CANNELLA,VIN BRULE' E DOLCI NATALIZI. ATTENZIONE AL FEGATO!
Roma, 27 Novembre 2006. Chi ha cura del proprio fegato dovrebbe astenersi dal bere vin brule' e dall'uso di prodotti alla cannella. Questa spezia aromatizzante, che viene usata per i biscotti e altri dolci di Natale e aggiunta al vin brule', ha perso la sua buona reputazione. L'Istituto di valutazione dei rischi sanitari (BfR, Germania), dopo il primo avvertimento di quest'estate, torna a mettere in guardia dalla cumarine contenute nella cannella: possono nuocere alle cellule epatiche, cioe' al fegato. In Svizzera, l'Uffico federale della sanita' pubblica ha disposto il ritiro dal mercato di alcuni prodotti alimentari che contenevano un eccesso di cumarine.

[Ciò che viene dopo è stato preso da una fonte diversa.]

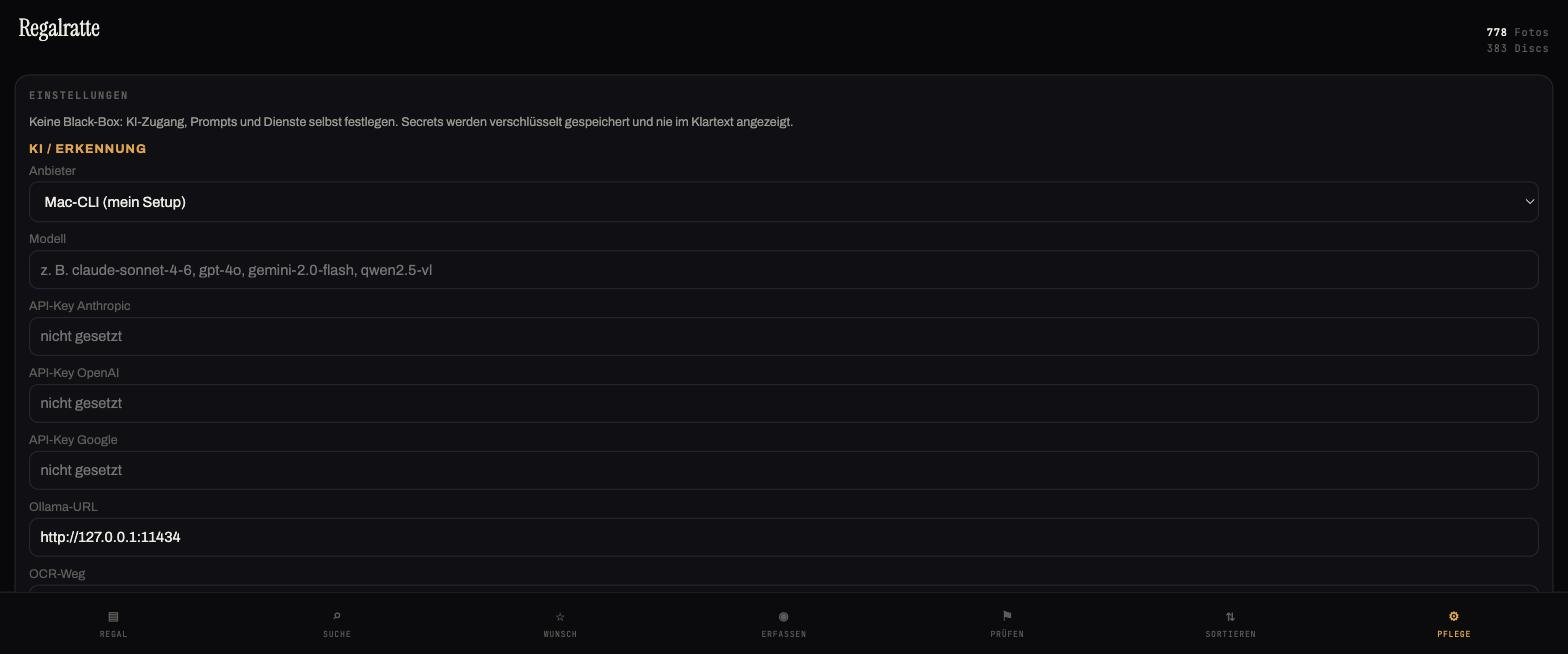Viewport: 1568px width, 654px height.
Task: Open the Prüfen flag icon
Action: pyautogui.click(x=1007, y=616)
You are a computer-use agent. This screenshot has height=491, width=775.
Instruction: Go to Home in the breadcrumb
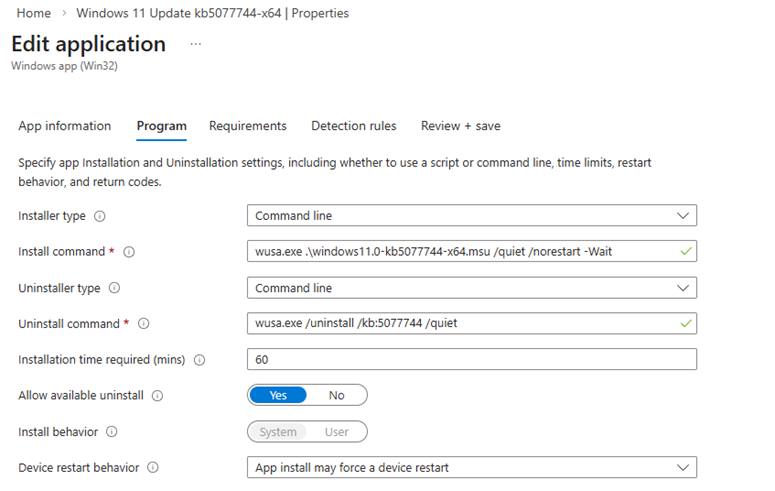pyautogui.click(x=34, y=13)
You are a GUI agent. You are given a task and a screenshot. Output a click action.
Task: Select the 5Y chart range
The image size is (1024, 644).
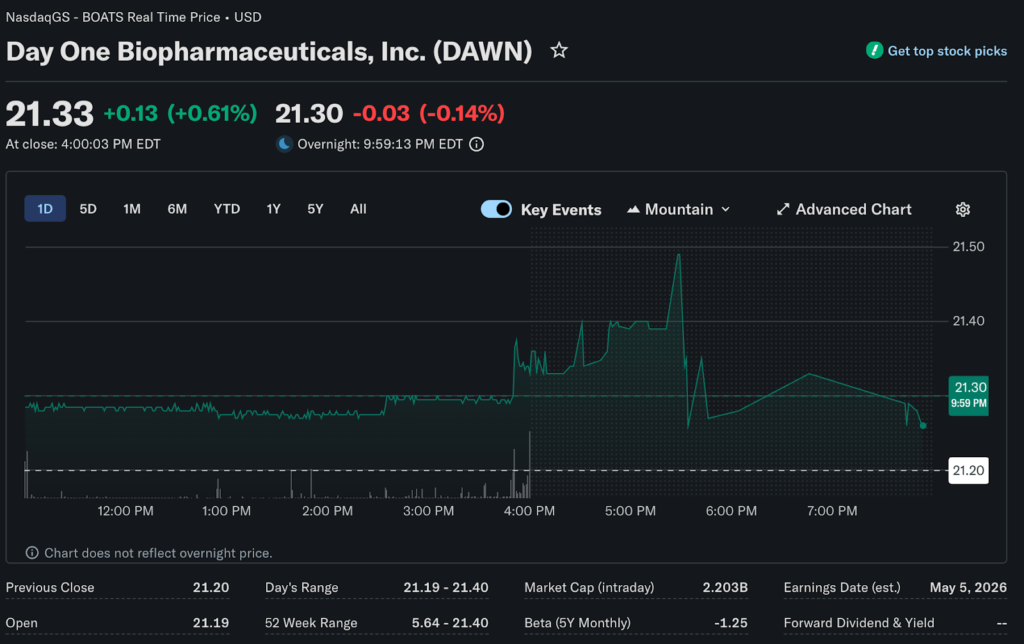[x=315, y=209]
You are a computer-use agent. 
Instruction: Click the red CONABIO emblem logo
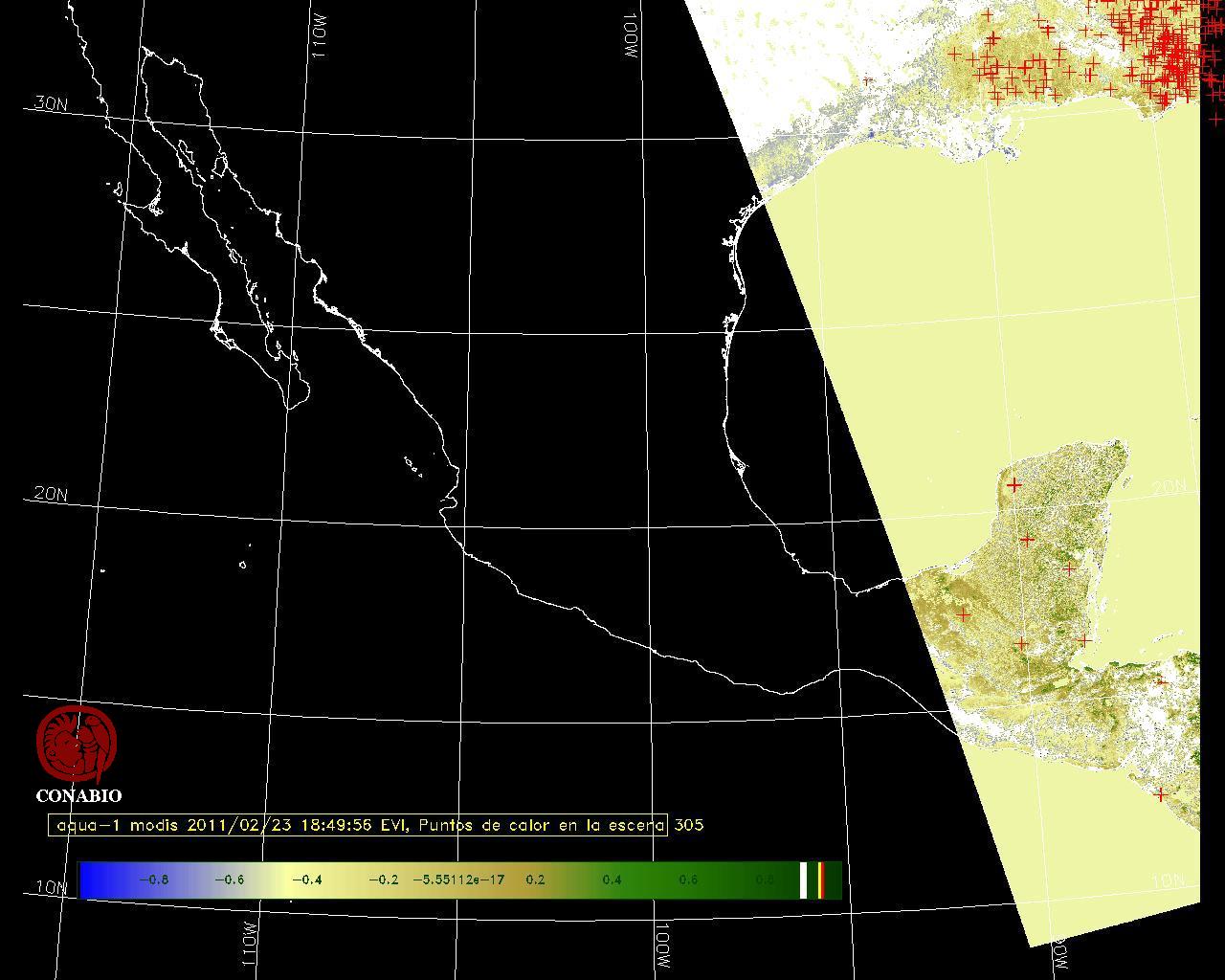coord(77,745)
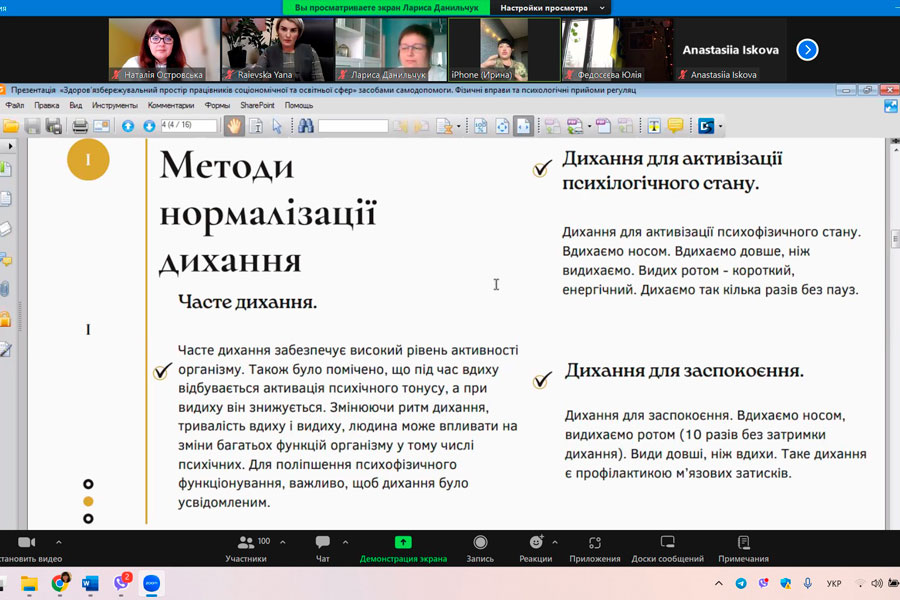The width and height of the screenshot is (900, 600).
Task: Show hidden icons in system tray
Action: coord(718,583)
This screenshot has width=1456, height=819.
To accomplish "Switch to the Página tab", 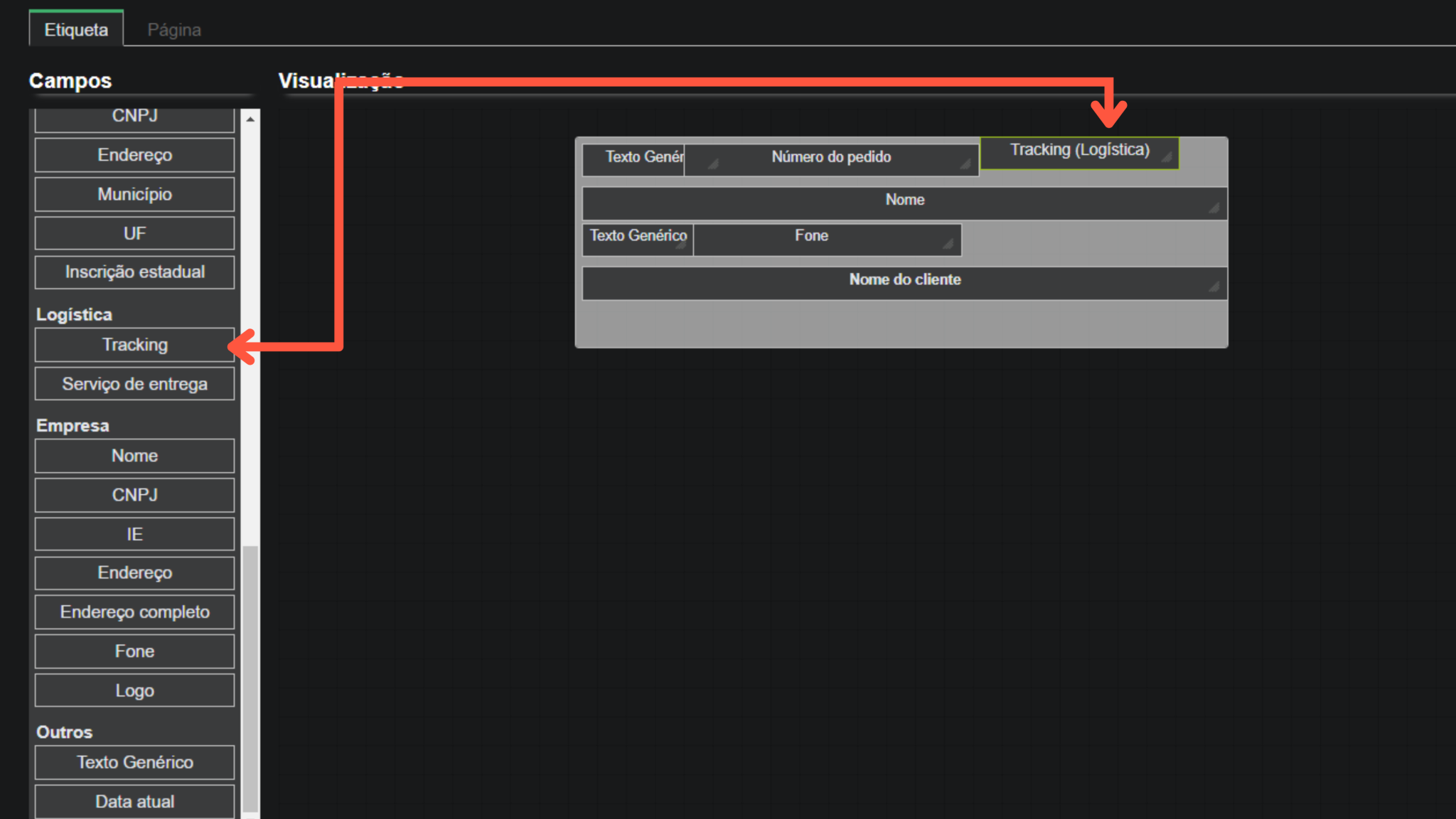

Le cumarine sono sostanze che si percepiscono con l'odore del fieno fresco. In naturopatia vengono sfruttate soprattutto come antiartritici sotto forma di impacchi di fieno.
In commercio esistono due varieta' di cannella: quella Cassia e la Ceylon. La prima e' usata prevalentemente per la produzione di dolci industriali e contiene un'alta concentrazione di cumarine, la seconda, utilizzata comunemente in cucina, non pone alcun problema a livello sanitario. L'uso di cannella Ceylon per la preparazione di dolci casalinghi o per il classico vin brule' familiare non presenta quindi rischi per la salute a patto che non se ne faccia un uso eccessivo. L'Ufficio federale svizzero raccomanda per i bambini una sola porzione giornaliera. Per porzione si intende, ad esempio, quattro stelle alla cannella o un piccolo pane con spezie (30 g) o due barre di cereali alla cannella o una scodella di muesli alla cannella (75 g).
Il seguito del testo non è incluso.